DESCRIPTION OF THE TASK: Copy nothing from the entries below except the lines from the one containing "Click the onnx File path field" through the one containing "745x392 pixels.", and copy those exactly.
-- RECORD EXCERPTS follows --
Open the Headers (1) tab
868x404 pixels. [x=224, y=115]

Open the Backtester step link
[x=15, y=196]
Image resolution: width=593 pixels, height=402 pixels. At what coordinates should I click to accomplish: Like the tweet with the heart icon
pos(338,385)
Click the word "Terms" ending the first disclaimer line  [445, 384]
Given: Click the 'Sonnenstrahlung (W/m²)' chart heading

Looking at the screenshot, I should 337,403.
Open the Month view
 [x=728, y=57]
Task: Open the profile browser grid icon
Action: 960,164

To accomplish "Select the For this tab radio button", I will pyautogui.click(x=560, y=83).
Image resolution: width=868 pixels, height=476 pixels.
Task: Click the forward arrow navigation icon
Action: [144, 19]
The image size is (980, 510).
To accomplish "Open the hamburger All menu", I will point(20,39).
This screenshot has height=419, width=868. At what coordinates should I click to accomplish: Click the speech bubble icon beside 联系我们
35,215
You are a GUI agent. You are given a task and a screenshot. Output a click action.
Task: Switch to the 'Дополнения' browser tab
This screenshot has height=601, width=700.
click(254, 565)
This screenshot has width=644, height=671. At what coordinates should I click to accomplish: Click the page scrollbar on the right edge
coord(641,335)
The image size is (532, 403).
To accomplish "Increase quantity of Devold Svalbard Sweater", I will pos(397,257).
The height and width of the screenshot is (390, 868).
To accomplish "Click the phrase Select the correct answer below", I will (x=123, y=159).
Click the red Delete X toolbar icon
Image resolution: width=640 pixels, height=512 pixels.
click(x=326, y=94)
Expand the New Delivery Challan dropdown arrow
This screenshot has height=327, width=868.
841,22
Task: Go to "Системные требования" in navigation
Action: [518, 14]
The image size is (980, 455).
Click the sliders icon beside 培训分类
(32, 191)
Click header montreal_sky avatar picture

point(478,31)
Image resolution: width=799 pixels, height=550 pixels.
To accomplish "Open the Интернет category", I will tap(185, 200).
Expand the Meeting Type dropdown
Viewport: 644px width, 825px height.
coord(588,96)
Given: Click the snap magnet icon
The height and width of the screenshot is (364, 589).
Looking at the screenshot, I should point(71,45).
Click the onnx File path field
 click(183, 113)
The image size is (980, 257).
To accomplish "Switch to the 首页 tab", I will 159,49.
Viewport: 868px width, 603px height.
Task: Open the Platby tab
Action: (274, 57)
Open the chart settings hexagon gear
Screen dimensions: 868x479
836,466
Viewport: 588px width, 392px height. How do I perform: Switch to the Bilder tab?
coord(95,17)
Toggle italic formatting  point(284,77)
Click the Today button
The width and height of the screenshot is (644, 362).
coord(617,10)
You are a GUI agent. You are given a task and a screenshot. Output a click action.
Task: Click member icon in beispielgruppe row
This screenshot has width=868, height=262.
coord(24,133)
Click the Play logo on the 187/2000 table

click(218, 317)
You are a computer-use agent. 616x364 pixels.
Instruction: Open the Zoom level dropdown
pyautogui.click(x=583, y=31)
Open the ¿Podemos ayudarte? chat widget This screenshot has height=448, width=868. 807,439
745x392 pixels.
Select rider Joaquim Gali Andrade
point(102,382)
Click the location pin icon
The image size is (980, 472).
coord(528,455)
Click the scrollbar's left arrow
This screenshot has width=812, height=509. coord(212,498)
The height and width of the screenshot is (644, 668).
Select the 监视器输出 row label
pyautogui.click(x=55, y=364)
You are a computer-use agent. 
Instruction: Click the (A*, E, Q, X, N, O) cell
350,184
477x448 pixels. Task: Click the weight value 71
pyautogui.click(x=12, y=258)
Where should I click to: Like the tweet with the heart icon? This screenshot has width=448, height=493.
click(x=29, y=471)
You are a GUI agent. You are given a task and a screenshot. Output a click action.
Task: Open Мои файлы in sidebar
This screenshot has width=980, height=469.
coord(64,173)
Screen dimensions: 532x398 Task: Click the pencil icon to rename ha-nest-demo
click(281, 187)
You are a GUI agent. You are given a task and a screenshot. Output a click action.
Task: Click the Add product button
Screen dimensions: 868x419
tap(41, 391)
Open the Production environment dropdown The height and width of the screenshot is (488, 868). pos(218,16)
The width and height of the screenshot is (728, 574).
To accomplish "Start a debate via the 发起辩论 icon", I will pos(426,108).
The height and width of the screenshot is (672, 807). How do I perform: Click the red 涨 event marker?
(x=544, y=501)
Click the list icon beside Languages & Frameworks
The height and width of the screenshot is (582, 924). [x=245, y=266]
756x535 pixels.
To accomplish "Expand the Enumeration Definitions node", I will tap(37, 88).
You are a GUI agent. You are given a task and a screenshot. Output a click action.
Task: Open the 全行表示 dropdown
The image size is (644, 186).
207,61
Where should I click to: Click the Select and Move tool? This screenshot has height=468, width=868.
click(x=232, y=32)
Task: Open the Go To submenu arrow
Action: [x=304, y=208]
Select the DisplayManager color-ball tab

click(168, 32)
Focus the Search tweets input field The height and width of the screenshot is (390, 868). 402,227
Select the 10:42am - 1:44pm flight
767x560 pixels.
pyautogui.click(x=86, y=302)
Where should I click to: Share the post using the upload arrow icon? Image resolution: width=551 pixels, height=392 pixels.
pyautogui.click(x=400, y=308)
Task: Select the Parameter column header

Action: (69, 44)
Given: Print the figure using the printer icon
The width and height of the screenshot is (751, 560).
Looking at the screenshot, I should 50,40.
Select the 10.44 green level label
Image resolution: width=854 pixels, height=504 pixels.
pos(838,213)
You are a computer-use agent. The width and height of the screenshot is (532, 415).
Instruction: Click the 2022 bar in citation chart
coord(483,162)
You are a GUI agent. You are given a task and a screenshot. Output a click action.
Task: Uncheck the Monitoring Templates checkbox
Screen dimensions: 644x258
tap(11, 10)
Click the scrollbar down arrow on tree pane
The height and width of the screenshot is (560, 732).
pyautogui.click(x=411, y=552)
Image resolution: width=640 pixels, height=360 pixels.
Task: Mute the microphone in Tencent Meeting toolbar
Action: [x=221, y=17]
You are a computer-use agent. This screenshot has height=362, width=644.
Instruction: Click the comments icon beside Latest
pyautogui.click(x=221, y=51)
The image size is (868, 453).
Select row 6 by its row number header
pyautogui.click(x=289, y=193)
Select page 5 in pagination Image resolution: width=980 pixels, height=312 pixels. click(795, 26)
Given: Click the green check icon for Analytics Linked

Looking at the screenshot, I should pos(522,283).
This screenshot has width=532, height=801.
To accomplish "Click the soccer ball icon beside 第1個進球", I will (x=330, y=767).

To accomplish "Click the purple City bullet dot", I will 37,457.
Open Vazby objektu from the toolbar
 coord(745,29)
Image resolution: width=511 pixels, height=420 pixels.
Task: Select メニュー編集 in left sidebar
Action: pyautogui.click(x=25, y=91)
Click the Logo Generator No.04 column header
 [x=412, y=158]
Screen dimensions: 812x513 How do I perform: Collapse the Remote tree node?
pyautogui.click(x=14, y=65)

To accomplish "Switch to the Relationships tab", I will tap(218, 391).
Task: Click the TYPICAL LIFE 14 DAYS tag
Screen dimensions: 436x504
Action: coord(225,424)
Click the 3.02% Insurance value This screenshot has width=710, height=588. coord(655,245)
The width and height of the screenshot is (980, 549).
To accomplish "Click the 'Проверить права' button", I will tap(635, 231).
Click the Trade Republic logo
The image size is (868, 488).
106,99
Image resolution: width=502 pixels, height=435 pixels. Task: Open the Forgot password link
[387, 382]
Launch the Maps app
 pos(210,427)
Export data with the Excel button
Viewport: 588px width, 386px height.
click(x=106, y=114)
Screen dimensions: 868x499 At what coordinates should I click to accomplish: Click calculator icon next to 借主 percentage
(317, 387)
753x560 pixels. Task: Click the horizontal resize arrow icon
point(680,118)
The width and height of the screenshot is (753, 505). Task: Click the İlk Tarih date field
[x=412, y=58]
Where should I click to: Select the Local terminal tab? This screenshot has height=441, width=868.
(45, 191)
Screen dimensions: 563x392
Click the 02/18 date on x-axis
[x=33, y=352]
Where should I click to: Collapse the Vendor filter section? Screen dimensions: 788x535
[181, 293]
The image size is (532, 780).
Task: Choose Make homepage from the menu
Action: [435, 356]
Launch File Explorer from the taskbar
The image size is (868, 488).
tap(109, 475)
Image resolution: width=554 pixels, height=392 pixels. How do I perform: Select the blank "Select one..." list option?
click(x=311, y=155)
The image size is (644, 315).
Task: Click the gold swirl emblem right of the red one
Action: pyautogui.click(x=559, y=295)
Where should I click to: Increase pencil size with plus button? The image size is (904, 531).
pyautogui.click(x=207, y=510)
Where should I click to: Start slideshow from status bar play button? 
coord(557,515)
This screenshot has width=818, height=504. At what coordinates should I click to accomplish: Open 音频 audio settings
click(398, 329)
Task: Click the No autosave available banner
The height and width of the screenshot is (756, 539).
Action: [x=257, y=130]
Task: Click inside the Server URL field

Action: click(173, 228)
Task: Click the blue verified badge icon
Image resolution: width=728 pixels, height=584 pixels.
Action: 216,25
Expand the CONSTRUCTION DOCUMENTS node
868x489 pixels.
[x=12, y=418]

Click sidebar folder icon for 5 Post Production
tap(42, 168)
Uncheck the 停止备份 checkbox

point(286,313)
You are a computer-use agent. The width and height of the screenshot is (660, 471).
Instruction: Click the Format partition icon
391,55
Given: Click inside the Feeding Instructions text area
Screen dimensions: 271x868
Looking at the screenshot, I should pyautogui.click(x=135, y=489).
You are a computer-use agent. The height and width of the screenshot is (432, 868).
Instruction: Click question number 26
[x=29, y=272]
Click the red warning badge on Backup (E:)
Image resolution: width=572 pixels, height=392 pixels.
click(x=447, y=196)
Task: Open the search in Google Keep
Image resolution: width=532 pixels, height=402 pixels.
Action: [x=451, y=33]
-- RECORD EXCERPTS concluded --
TASK OUTPUT:
Click the onnx File path field
 click(183, 113)
The image size is (980, 257).
To accomplish "Switch to the 首页 tab", I will 159,49.
Viewport: 868px width, 603px height.
Task: Open the Platby tab
Action: (274, 57)
Open the chart settings hexagon gear
Screen dimensions: 868x479
836,466
Viewport: 588px width, 392px height. How do I perform: Switch to the Bilder tab?
coord(95,17)
Toggle italic formatting  point(284,77)
Click the Today button
The width and height of the screenshot is (644, 362).
coord(617,10)
You are a GUI agent. You are given a task and a screenshot. Output a click action.
Task: Click member icon in beispielgruppe row
This screenshot has width=868, height=262.
coord(24,133)
Click the Play logo on the 187/2000 table

click(218, 317)
You are a computer-use agent. 616x364 pixels.
Instruction: Open the Zoom level dropdown
pyautogui.click(x=583, y=31)
Open the ¿Podemos ayudarte? chat widget This screenshot has height=448, width=868. 807,439
745x392 pixels.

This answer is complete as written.